Kasia reminisced about how she got started in computing, and that got me to thinking. Back in 1978 or so, when I was 10, my dad owned a construction company, and he got a contract to build a new store for a local company. Through some magic involving upgrades to the appliance dealer’s office, Dad ended up with a spiffy top-loading RCA VCR and an attached camera. (I could go into lots of old-school technical detail, but I won’t). That in turn got transmuted into a TRS-80 Model I, with the Level II BASIC interpreter and the coveted expansion interface that gave me a whopping 48KB of RAM. Dad & I quickly got in the habit of swilling root beer and computing; we more or less learned BASIC programming at the same time. I quickly got bored with the simple examples that we were getting from Radio Shack’s line of private-label books, but a subscription to 80 Micro soon helped me start brushing up on my Z80 assembler. (I remember being terribly disappointed one Christmas when I got Visicalc instead of the macro assembler I’d really, really wanted).
That junky old computer got me where I am today. I polished my programming skills and spent as much time as my parents would let me hanging out at the local Radio Shack. That in turn led to my first paying programming job: I got $10/hr from Technical Controls Inc (a local oilfield firm) to customize the BASIC accounting package that RS sold for the Model II. TCI also threw in a baseball cap with their logo, which unfortunately got lost some years ago. That job led to others, and I gradually updated my hardware to the point where I could run an actual Pascal interpreter.

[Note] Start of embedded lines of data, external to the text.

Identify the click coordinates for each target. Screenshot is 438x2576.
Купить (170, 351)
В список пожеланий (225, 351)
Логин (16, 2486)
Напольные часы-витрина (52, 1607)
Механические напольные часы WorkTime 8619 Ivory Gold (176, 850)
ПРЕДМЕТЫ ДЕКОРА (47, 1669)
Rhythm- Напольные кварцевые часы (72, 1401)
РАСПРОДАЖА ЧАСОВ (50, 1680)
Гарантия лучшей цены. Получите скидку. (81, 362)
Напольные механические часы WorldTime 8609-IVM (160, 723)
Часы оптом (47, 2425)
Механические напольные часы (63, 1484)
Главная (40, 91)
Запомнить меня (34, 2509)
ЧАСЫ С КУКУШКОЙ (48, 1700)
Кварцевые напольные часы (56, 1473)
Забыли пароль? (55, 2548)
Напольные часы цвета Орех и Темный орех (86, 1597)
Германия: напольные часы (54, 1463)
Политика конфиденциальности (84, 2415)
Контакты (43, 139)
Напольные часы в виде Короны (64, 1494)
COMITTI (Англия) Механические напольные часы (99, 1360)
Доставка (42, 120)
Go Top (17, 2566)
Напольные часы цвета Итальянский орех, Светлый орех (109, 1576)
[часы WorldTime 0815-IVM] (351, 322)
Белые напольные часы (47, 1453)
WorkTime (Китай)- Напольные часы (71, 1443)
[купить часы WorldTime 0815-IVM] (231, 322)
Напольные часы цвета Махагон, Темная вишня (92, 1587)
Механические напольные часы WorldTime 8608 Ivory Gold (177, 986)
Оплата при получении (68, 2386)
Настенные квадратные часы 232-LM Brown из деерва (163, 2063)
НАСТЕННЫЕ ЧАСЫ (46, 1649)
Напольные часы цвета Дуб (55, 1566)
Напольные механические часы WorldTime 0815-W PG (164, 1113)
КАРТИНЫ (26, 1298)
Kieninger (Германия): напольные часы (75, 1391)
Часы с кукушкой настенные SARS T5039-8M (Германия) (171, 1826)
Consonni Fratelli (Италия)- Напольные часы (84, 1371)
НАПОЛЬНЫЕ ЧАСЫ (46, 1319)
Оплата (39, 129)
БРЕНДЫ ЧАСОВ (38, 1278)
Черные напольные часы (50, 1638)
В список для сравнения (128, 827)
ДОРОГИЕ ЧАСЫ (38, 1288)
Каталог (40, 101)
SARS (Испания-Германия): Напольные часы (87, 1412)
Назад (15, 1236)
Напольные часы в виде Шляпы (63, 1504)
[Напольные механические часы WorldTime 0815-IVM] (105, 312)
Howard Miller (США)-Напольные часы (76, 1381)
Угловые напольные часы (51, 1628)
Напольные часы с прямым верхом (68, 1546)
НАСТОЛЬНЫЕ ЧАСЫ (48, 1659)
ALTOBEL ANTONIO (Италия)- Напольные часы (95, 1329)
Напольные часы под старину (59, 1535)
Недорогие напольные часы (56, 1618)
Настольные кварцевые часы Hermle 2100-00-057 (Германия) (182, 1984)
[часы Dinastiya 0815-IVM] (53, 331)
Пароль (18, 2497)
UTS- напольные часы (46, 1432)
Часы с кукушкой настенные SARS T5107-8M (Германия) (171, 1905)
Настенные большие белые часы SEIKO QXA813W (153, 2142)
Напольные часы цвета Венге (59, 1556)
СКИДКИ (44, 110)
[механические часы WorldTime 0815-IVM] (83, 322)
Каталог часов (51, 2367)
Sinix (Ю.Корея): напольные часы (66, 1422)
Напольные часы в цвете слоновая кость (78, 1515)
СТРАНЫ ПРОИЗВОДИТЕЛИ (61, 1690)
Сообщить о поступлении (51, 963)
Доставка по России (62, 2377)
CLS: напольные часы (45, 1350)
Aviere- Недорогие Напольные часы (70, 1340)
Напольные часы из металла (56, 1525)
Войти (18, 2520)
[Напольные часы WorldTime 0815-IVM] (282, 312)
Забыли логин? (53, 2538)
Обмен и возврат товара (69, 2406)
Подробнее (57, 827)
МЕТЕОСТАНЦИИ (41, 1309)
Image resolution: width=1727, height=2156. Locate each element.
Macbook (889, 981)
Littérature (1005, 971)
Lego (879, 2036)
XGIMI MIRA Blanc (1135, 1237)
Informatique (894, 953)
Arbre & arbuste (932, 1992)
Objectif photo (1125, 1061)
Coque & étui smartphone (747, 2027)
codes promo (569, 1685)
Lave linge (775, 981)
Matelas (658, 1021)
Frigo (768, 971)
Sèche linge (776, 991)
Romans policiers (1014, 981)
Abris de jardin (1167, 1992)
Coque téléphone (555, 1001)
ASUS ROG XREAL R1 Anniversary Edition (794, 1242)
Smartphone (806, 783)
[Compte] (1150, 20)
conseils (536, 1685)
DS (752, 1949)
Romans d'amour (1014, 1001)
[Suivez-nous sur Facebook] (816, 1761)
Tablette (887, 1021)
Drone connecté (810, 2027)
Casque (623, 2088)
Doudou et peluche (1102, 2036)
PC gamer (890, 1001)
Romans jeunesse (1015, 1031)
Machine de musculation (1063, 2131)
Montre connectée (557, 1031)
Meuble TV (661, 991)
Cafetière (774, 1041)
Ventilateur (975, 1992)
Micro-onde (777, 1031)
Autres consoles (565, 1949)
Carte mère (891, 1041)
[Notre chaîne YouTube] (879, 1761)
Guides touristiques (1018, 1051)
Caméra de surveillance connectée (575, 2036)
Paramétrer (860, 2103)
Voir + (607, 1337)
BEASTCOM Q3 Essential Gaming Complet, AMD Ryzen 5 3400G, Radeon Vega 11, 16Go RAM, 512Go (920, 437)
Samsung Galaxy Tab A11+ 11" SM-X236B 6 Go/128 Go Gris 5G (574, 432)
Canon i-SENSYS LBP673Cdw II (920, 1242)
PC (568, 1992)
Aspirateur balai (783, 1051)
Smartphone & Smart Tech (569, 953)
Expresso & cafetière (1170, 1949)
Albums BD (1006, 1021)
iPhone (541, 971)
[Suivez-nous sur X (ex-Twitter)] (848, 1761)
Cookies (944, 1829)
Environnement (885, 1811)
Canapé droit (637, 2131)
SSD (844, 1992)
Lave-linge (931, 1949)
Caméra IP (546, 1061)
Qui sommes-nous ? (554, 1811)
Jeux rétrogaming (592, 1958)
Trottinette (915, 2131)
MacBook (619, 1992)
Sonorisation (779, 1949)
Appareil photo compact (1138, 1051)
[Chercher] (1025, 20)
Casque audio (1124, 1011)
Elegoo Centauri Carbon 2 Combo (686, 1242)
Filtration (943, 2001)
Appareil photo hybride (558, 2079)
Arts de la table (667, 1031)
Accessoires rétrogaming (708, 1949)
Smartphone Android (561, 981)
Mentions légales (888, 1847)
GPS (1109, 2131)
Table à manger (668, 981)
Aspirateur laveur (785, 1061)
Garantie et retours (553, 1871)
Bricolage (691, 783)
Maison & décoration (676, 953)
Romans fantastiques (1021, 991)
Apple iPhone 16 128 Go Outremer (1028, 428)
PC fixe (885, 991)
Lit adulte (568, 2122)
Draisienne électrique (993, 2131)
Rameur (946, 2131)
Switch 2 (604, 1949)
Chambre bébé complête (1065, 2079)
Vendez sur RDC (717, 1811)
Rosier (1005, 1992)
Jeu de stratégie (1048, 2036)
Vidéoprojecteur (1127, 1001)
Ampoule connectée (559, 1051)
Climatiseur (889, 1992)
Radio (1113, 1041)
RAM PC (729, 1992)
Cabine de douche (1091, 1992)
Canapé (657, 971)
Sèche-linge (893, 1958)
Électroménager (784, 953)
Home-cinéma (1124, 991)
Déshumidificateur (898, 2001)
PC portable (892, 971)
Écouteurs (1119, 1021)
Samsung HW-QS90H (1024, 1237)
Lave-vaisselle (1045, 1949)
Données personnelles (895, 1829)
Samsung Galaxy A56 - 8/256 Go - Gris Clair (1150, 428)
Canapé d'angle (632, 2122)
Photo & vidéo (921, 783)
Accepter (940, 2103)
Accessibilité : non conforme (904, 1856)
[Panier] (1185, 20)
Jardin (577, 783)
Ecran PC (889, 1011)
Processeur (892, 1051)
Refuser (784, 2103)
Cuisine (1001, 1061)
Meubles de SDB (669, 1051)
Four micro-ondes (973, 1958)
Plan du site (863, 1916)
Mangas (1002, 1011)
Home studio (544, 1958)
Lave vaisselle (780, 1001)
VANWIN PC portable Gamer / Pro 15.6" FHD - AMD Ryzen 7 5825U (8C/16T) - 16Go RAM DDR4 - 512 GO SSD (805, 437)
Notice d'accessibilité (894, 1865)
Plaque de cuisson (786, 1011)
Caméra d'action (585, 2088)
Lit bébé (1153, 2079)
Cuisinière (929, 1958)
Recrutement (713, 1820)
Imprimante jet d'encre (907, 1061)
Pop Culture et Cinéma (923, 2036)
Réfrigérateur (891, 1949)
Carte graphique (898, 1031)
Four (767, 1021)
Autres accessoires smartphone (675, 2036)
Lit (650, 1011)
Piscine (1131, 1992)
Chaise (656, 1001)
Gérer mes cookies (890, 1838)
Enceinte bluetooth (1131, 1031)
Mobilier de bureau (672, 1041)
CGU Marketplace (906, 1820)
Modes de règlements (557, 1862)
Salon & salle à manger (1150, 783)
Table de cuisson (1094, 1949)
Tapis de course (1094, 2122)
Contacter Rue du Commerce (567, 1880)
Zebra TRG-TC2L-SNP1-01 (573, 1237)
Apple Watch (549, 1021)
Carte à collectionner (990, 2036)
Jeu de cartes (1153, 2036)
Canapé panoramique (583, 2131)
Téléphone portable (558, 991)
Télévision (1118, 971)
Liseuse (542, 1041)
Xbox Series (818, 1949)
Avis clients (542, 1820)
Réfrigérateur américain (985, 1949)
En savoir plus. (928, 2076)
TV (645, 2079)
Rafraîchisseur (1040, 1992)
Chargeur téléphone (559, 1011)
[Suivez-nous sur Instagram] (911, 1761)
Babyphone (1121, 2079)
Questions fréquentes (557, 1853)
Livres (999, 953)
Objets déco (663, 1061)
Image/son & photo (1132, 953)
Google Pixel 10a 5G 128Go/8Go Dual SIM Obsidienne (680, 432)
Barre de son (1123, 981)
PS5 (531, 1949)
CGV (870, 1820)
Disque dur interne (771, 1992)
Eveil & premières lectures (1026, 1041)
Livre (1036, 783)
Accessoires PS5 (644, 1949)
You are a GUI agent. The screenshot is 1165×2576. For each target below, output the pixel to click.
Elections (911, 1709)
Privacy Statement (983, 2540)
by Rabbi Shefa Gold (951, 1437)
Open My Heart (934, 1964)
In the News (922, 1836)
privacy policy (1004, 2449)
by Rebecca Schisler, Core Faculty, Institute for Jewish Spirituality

I didn’t get heavily into Pascal until 1985, after a summer’s worth of keypunching general ledger data on a Compaq “suitcase” PC netted me enough bucks for a Macintosh 128Kb. I didn’t really get serious about the Mac until I read Chernicoff’s Macintosh Revealed books, which inspired me to lay out my own money for a copy of TML Pascal, a real industrial-strength Pascal compiler that was based on Apple’s MPW.
I entered college in 1986 with the expectation of being an aerospace engineer. After a few quarters at college, though, two things became clear: I wasn’t likely to enjoy the required math classes, and the days of Kelly Johnson and Ed Heinemann were past– engineers had what seemed to me to be boring jobs working on small subsystems. I switched my major to information and computer sciences, my reasoning being that I liked doing that kind of work and would enjoy it on a daily basis. College opened up a whole new vista; I learned about software engineering, picked up a wider variety of langauges and platforms, and was able to get a series of interesting part-time jobs working in Modula-2 and Ada. That in turn led to other jobs, doing stuff as varied as writing Ada compilers to maintaining space shuttle experiment software to writing software used for ship design. Eventually, though, I learned that there was too much money to be made writing to spend time coding; it’s been a couple of years since I wrote anything more complex than a code sample. I did get to write some code for my O’Reilly registry books, and I’ve contributed some samples for various Microsoft products. One of these days, though, I’ll get back into it. In fact, the OS X developer tools CD is sitting right next to me, taunting me.